Unfortunately, it didn't work out as I had expected. They continued to struggle with Javascript, for reasons beyond my understanding. The intent to learn was there, but for some reason there was no way to explain the language in a commutable way to them. And here's where I noticed the problem of being an "expert" who's "surrounded by idiots": I couldn't get figure out why someone who had the same basic training/purported skills as me couldn't manage something as simple as learning a new programming language. At the end of the day, there was definitely a communication barrier, but the "unspoken assumptions" I spoke of before didn't even help alleviate that once they were revealed. I guess in this case, once I had set that barrier, it wasn't coming undone. The attitude that "this is too hard" or "I can't do this" had already set in, so there was little left I could do about it. Even attempting to help teach after the fact was only met with disdain and harsh attitudes.
If anyone else has some tips for dealing with this sort of behaviour / attitude / whatever in the workplace, I'd love to hear them. Too often am I approached by a colleague who tries to convince me of the impossibility (or possibility, in the case of the video) of some task that is not such. What do you do when you're the expert and you can't get people to work up to the level you're on, and what do you do when you're the non-expert and feel like the level you need to work up to is impossible?
I was thinking god this video is boring, talking about colors and lines, how is relevant to tech, then the monstrosity of it all hits me, this is what I've been doing many many times.
Then something changed. About the tens of sales books I read, a nugget from one of them struck me. The idea was to re-focus / re-frame any conversation to "what are the business objectives we are trying to achieve here?". Instead of having them propose solutions, have them dig deep into the problem and where they are trying to get as a final destination. An easy way to do this is look them in the eye, smile like John Wayne and say "I have seen this many times, it's not a problem, in fact, there are hundreds of ways we can slice this, let me ask you, what are the key business objectives here?

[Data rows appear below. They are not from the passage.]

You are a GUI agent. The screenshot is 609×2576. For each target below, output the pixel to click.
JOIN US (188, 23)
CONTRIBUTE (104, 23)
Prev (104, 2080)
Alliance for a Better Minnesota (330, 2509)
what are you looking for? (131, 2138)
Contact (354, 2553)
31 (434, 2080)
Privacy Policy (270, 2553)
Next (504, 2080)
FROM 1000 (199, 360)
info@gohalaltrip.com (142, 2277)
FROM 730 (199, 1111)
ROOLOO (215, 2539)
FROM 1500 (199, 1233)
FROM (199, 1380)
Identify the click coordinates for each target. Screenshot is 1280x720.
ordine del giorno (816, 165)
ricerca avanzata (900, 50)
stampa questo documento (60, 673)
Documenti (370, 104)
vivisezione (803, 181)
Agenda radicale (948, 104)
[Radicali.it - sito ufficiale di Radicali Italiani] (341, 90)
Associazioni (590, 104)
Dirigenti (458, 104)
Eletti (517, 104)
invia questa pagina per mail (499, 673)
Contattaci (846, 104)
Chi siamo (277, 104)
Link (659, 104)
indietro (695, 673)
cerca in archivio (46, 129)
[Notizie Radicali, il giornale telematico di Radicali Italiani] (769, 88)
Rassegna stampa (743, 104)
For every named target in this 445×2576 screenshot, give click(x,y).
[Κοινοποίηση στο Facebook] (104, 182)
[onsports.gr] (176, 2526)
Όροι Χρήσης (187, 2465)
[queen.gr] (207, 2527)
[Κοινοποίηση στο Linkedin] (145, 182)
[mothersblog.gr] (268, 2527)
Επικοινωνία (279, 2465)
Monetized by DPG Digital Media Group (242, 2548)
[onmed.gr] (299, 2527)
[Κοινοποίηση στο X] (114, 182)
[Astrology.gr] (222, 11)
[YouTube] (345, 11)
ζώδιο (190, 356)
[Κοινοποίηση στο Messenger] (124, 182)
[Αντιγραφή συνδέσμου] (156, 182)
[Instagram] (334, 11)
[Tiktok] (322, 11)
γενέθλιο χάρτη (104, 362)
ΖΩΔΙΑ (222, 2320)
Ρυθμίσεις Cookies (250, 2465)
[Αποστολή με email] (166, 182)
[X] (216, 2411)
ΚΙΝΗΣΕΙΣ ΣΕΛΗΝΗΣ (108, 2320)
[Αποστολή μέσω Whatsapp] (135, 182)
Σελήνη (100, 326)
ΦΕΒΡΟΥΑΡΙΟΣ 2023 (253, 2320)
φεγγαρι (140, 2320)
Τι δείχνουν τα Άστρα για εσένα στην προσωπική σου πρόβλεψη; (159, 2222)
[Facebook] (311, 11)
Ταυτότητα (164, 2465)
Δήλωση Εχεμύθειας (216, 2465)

How will we be measuring the success and failure of the project from a business point of view?" Then they really go into what their problem is, and where they are trying to go. The idea is to not propose any solutions on the spot (guess what, they don't like to hear your smarty-pants / clever solutions anyway), they would like 1) for you to play therapist in the meeting and hear every last problem, 2) come back to them at a later day and tell them that every one of their problems will be solved and the cost will be low, 3) be prepared to explain how it would work (keep high level and leave the clever bits out, but don't forget to address the impact on other resources like marketing / legal / etc.) and 4) present to them a timeline of execution mixed with approvals needed at each stage.
I have fucked up 100 times, and gotten it right about 3, thats how I know. Hope it helps some wise guy (like I was) out there.